Re: Risk analysis needed

It's a risk analysis problem

Indeed it is.

What is the risk from an ACARS system which cannot be shut down in flight, but which is protected by a fuse and circuit breakers so it shuts itself down if it draws excessive current or gets too hot?

Small, but present.

What is the risk from a malicious pilot?

Very much smaller than the risk of fire from something that can't be isolated. And if you've got a fuse, your hypothetical malicious pilot can *still* disable the kit, with it being potentially rather harder to re-enable it than just turning the switch. So your "solution" solves nothing, but creates new problems in the process.

One thing to factor in is the much larger number of lives at risk on the ground from a suicide-pilot, compared to the fairly random crash location of a plane on fire that fails to reach an airport in time.

But if you've got a suicidal pilot, technical changes aren't going to make a blind bit of difference. The pilot can still point the plane at the deck, whatever radios are running. The aircraft is not rendered invisible by turning the transponder off - it just makes life a little harder for ATC.

Oh, and instead of meaningless pings, have the antenna transmit the plane's GPS coordinates even when ACARS is shut down!

If ACARS is shut down, nothing is transmitted. This aircraft only sent the satellite pings because ACARS wasn't *fully* shut down - the HF had been turned off, but the SATCOM left on. The reason the packets were empty is, apparently, because Malaysia Airlines hadn't paid for the satellite uplink, so the data packets couldn't transmit any real data.

Vic.

Vic

Re: My tuppence worth.

if there was a loss of cabin pressure they would have put the aircraft into a dive

They wouldn't.

If there was a problem with the cabin pressure, they'd have put everyone on oxygen and diverted to the nearest available airfield that could accomodate an aircraft of that size.

Putting an aircraft into a dive when you're already going hypoxic is a sure-fire way of destroying the ship; you're unlikely to control the speed particularly well, and losing 20,000 ft still takes quite a while. Hypoxia kills in minutes[1].

If the connections from the yokes to the flight computes were also lost by my hypothetical event, then they wouldn't have been able to do that. (The 777 is fly-by-wire with the computers controlling the hydraulics)

The 777 has three main surface control modes: Primary (with filght controllers taking input from the controls and actuating the flight surfaces hydraulically), Secondary (as Primary, but with reduced capability, and the flight surfaces actuated electrically), and Direct (Flight Computers are unused; the actuators are driven directly from the flight controls). There is also a cable back-up, but that is for maintaining straight and level flight whilst the flight crew get the electrics running to achieve one of the above modes.

Getting the electrics going is entirely feasible - there is the conventional two-bus AC layout with isolation relays and routing, and there are three primary generators and one ram-air turbine, and one of which could power the aircraft control systems.
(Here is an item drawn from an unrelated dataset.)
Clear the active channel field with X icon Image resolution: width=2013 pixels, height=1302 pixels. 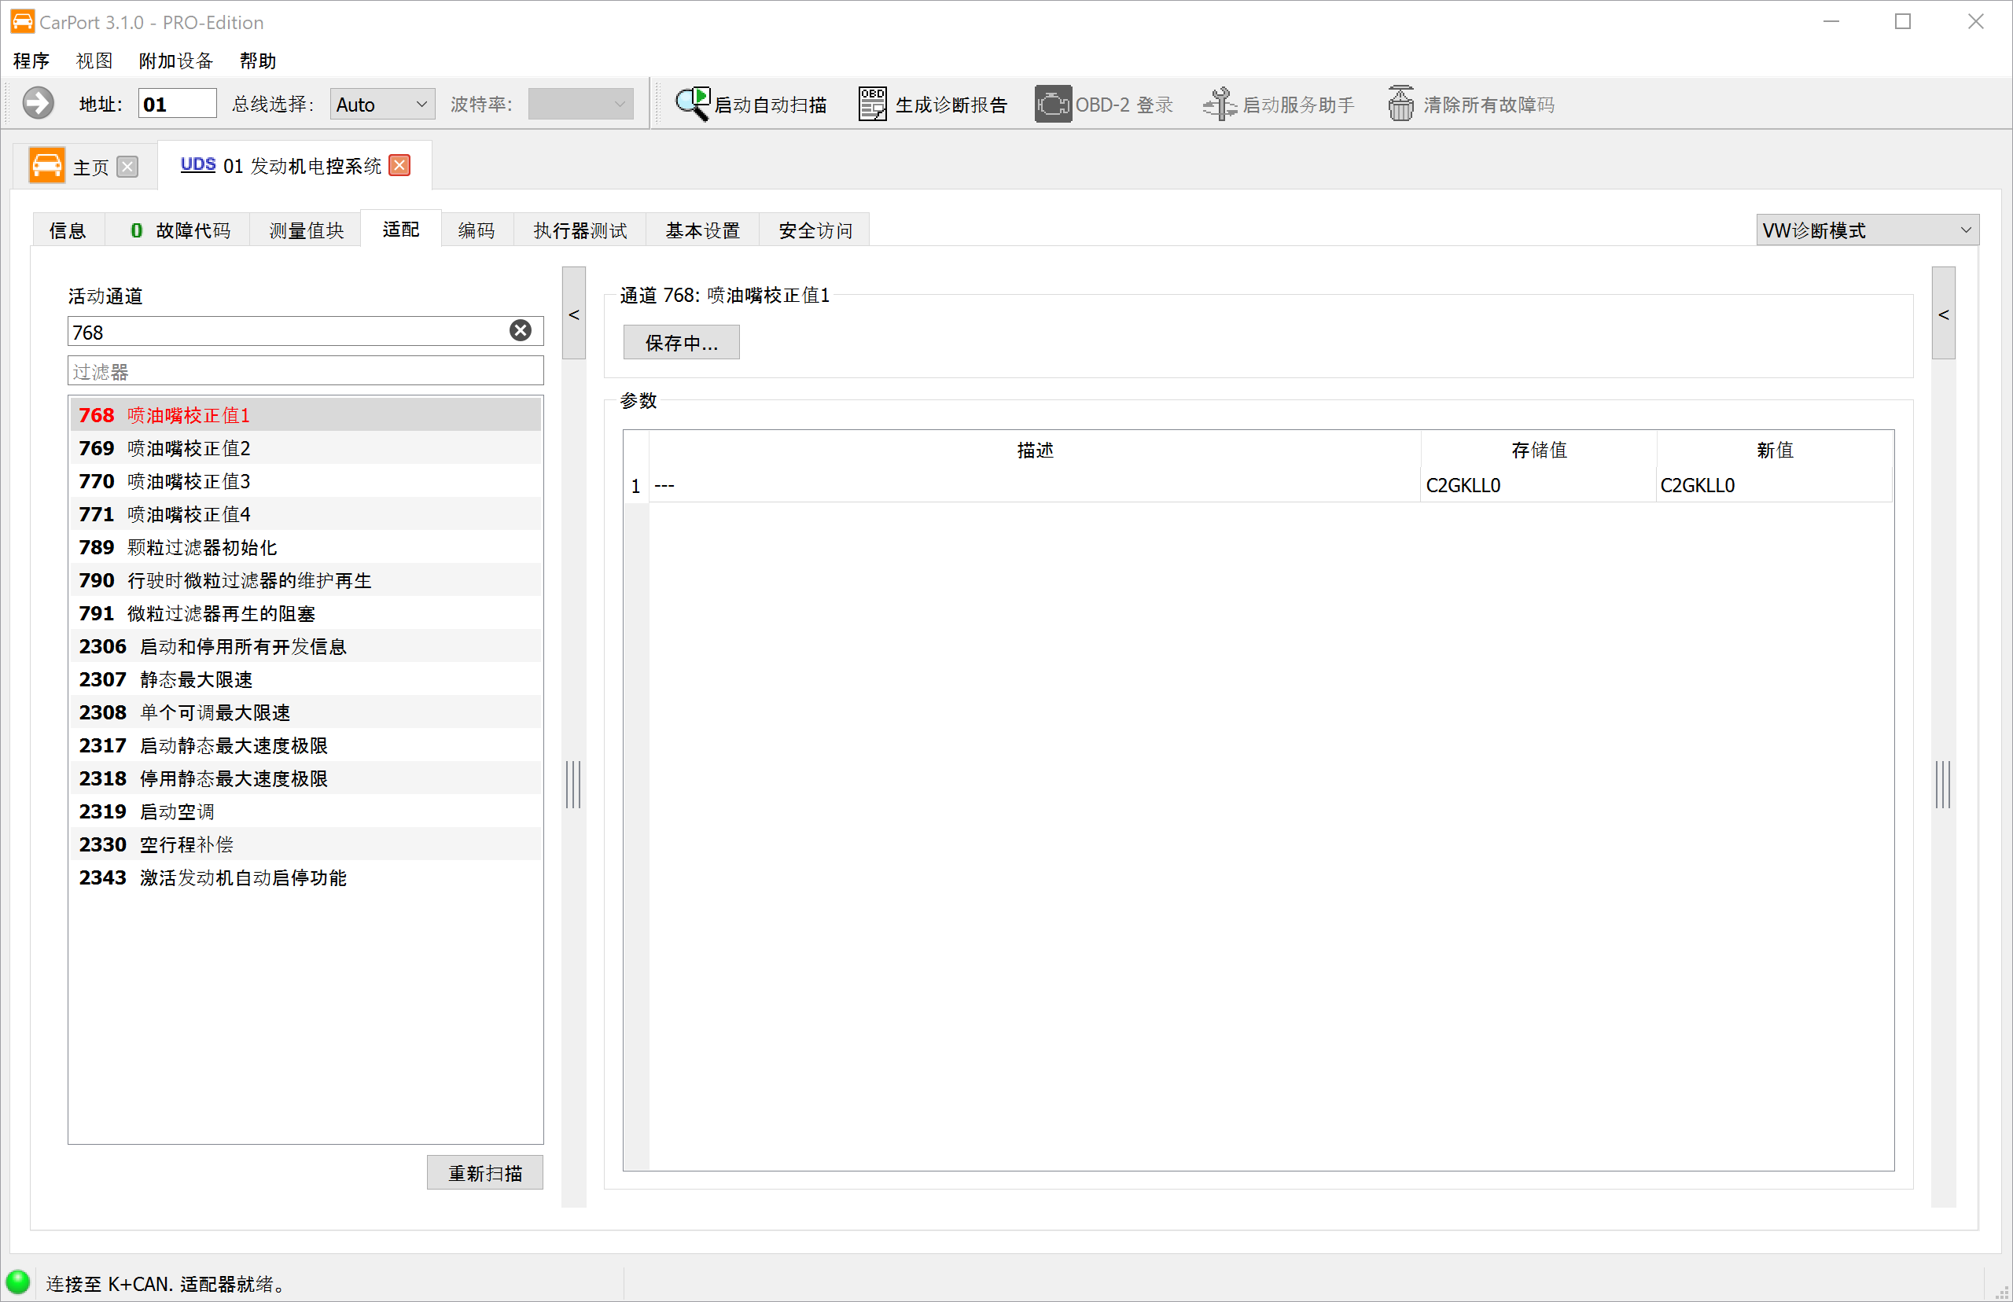pos(521,331)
Two generators are required for full electrical capability, but the passengers can do without "Last Holiday" during a crisis.

Vic.

[1] Hypoxia causes loss of consciousness very quickly indeed - this is why the safety briefing tells you to make sure you've got your own mask on before helping others. If you're on O2, you stand a chance of saving someone's life by fitting their mask even after they've lost consciousness. If you've both passed out without a mask, you're both dead.

Vic

Re: The simplest explanation and confirmation bias

> The military radar data is nonsense.

[Citation needed]

Vic.

Vic

> I'll go for a fire in the electronics bay that caused the blackout

That's quite unlikely; the 777 has two main AC busses, powered from any of 3 main generators, with a ram-air turbine as a fourth option. Power can be routed from anywhere to anywhere.
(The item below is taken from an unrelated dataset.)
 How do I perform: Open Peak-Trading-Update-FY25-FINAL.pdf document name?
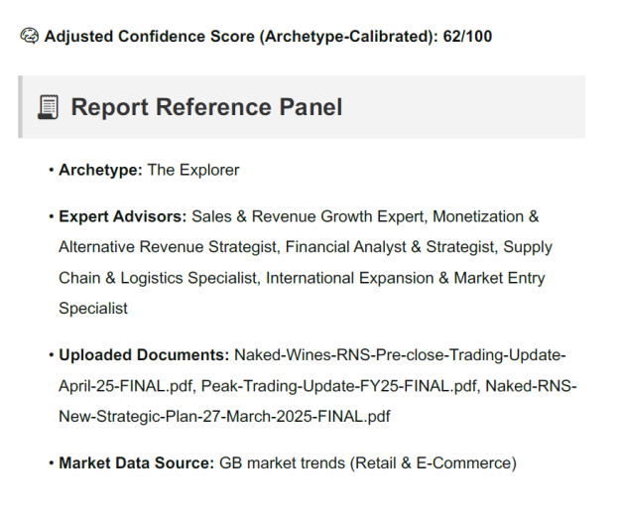341,386
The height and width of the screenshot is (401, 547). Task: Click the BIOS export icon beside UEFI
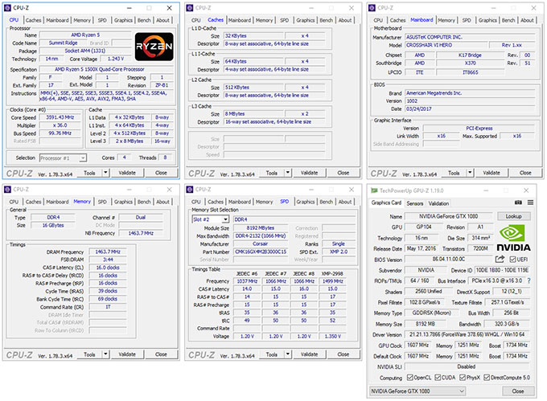(x=500, y=260)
In the event of an uncontrollable fire - to the extent that the offending components cannot be shut down and extinguished - it's very unlikely that the aircraft would have power for flight control or satcom. We can be pretty sure about the former (since the aircraft did turn, and the cable backups are only intended to maintain straight-and-level flight while the electrics are restarted, according to the FCOM), and we know the latter.
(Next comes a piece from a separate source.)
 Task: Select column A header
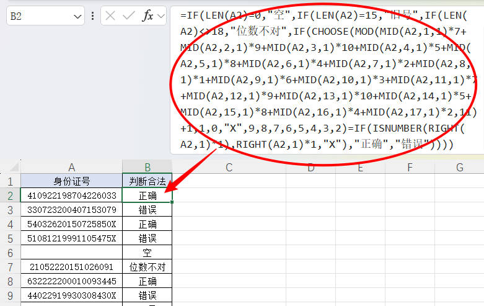tap(71, 167)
So an amount of the electrical system was alive. The 777 has many radios - typically 3 VHF, 2 HF and 2 SATCOM. In the event that there was a big fire, I think it unlikely that someone was able to turn the aircraft around, but couldn't get off a mayday call, a mayday squawk, or trigger the ELT beacon.

Vic.

Vic

Re: Mass murder and elaborate suicide...

> then he helped it along, perhaps by cracking the doors open

How's that achieved, then?

Vic.

Vic

Re: Tinfoil Hat?

Now what's the possibility that a some weird bug or posibly data corruption triggered a set of circumstances where the system shut down pilot control and switched everything irrevocably to auto

*Very* unlikely. On commercial aircraft, the pilot has veto over most systems. Only military jets (with unstable airframes) lock out the pilots from the flight control surfaces (fo obvious reasons); civilian kit may supply envelope shaping, but the pilot can override (and may be forced to - as in the AF447 disaster). FADEC is about the only full-authority system in play here - but as we can see from the long flight-time, this wasn't an engine failure...

Very far fetched I know - but impossible?

Yes. Impossible.

Vic.

Vic

Re: Facts

Amongst other things...

> Aircraft Communications Addressing and Reporting System (ARCAS)

ACARS.

> Pilots are not normally trained to disable these systems

*I* know how to disable ACARS on a 777, and I'm not ATPL. I've never even set foot on a 777 flight deck. It's a trivial matter - Google will show you how to do it.,

> A pilot changes the Transponder code to 7500 for Mayday

7500 is Hijack. It's 7700 for Mayday.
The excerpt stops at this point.